- _Extract to read_
☆ ☆ ☆ ☆ ☆

= Harry Glickman =

American basketball executive (1924–2020)

Harry Glickman

Harry Glickman (May 13, 1924 – June 10, 2020) was an American journalist, promoter, and sports executive. He was one of the founders of the Portland Trail Blazers, and the team's president from 1987 to 1994.

==Early life and career==
Glickman grew up in Portland, Oregon during the Great Depression, the son of Polish Jewish immigrant Bessie, who worked in the ladies' garment industry. Glickman also had a job as a paperboy. Bessie would trade letters in Yiddish with her family in Wysokie until 1939, when the Nazis invaded the country, and sent Glickman's relatives to the Treblinka extermination camp. Glickman played basketball at Lincoln High School, where he graduated in 1941.

☆ ☆ ☆ ☆ ☆

- _Things to do_
A. Answer these questions using the passage on Harry Glickman:
(i) During which years was Glickman president of the Portland Trail Blazers?
(ii) In what industry did his mother, Bessie, work?
(iii) At which high school did he play basketball, and in what year did he graduate?
B. Copy out everything in the passage on Harry Glickman from "Harry Glickman (May" down to "1987 to 1994.".

(Saved data entries)
☆ ☆ ☆ ☆ ☆

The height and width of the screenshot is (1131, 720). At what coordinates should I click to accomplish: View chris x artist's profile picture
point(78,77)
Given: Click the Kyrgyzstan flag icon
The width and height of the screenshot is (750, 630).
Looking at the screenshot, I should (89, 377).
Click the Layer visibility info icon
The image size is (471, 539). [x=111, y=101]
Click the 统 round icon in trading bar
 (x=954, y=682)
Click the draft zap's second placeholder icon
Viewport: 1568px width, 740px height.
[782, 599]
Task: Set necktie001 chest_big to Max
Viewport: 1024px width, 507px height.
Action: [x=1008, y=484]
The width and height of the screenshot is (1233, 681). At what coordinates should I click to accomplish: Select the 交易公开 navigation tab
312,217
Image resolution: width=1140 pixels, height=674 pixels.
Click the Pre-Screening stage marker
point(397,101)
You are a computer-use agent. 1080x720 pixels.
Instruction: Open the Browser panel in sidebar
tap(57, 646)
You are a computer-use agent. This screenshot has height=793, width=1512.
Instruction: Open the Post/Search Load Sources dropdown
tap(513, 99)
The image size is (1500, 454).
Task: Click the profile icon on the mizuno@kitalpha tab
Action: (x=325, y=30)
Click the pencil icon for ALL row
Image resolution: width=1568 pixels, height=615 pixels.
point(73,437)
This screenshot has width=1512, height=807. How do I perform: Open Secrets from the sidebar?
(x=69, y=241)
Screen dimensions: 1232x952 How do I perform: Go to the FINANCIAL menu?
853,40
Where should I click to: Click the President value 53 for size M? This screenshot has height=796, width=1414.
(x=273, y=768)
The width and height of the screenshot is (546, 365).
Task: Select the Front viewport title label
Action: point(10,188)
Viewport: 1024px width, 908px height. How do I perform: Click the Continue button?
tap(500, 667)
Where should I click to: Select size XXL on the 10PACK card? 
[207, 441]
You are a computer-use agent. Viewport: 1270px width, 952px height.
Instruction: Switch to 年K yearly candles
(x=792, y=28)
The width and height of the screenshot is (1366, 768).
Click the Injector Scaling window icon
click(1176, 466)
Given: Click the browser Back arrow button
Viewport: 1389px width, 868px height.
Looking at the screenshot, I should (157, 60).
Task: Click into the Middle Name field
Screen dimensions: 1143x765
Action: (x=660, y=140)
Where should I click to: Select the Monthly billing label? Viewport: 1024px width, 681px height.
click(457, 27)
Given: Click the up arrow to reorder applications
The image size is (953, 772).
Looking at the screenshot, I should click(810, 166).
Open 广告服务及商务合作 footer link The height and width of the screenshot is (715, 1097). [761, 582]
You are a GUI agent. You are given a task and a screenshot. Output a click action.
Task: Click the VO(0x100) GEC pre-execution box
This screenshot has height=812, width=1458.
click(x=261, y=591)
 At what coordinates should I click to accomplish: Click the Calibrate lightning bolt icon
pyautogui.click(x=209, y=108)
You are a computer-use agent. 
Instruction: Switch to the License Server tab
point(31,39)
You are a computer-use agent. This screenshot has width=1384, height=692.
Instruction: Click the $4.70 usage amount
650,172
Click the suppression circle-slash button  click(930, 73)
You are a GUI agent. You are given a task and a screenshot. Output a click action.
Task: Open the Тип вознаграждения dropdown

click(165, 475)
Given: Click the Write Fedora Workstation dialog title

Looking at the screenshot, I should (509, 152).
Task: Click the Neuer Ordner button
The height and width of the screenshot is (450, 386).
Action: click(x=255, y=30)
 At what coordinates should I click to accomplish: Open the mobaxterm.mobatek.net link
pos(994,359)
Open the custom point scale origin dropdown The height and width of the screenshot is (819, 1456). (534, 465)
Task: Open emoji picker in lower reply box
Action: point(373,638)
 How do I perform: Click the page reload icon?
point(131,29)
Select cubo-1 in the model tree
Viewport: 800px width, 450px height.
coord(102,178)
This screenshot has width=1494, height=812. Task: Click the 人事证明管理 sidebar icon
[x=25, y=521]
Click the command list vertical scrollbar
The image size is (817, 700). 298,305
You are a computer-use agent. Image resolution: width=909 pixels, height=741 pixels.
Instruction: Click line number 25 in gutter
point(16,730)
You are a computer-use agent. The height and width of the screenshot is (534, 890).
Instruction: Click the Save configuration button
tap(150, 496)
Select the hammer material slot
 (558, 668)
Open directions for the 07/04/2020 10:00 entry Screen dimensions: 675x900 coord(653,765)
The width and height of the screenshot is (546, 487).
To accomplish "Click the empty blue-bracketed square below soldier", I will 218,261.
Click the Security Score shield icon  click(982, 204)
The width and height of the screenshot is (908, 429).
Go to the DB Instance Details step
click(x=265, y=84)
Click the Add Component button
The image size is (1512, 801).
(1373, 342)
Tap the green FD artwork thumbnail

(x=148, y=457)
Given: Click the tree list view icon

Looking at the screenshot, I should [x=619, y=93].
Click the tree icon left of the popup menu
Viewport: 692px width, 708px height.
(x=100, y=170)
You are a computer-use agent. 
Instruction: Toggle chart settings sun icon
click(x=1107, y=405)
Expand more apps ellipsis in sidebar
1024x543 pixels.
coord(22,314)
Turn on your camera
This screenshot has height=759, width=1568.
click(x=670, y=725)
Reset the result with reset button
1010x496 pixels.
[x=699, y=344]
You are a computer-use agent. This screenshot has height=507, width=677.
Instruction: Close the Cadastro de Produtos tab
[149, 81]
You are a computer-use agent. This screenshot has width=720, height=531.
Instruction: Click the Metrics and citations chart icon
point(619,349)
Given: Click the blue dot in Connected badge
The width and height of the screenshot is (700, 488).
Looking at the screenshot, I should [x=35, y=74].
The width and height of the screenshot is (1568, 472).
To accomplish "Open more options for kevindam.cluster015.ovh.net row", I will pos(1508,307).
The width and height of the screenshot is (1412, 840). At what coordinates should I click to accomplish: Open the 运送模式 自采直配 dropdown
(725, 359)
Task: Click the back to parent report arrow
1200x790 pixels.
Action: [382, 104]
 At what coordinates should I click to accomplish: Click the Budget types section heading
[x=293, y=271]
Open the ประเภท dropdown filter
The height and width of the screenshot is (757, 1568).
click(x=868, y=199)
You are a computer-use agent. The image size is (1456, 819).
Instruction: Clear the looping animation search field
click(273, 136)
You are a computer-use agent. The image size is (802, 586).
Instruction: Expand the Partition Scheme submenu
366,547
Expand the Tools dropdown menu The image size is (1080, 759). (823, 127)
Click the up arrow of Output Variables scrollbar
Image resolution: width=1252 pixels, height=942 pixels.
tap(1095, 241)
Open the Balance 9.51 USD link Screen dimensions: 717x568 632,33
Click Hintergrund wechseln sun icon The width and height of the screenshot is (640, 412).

☆ ☆ ☆ ☆ ☆

- _Answers given_
A.
(i) From 1987 to 1994.
(ii) The ladies' garment industry.
(iii) Lincoln High School, in 1941.

B.
Harry Glickman (May 13, 1924 – June 10, 2020) was an American journalist, promoter, and sports executive. He was one of the founders of the Portland Trail Blazers, and the team's president from 1987 to 1994.